The best organized, most determined, and most politically savvy groups in the rebel ranks — predictably — are the Islamists.

In late September, at a frontline position of the Tawhid Brigade in Aleppo City, I interviewed Yasser al-Kirz, one of the leaders of the brigade. He was the only military leader of all those I met in Aleppo who was able to articulate a clear sense of what he wanted to build after the fall of the dictator.

What he wanted: “An Islamic state — but with protection for minorities.”

He was openly dismissive about the other so-called political leaders, who remained outside of the country. And his contempt was entirely understandable.

What all this means is that the Syrian regime is losing ground to an insurgency in which the most active and dynamic elements are those representing one or another form of Sunni Islamism.
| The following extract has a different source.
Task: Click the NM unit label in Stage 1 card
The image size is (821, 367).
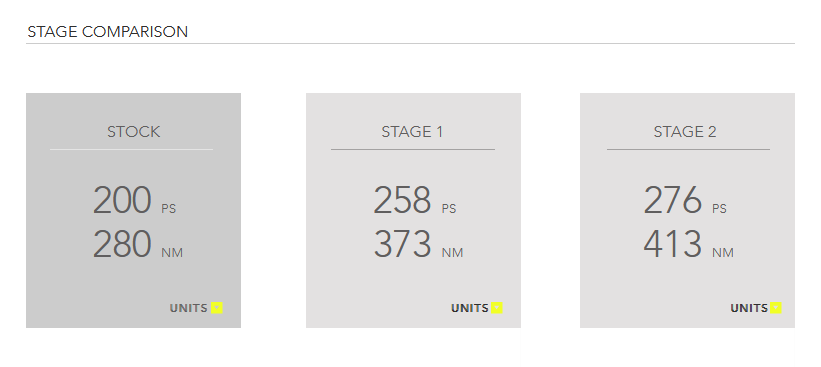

In other words, in Syria as elsewhere in the Arabic-speaking world: it is the old regimes — several of which have already fallen — or the Islamists. There appears to be no third alternative.

Jonathan Spyer is a senior research fellow at the Global Research in International Affairs (GLORIA) Center, and a fellow at the Middle East Forum. He is the author of The Transforming Fire: The Rise of the Israel-Islamist Conflict (Continuum, 2011).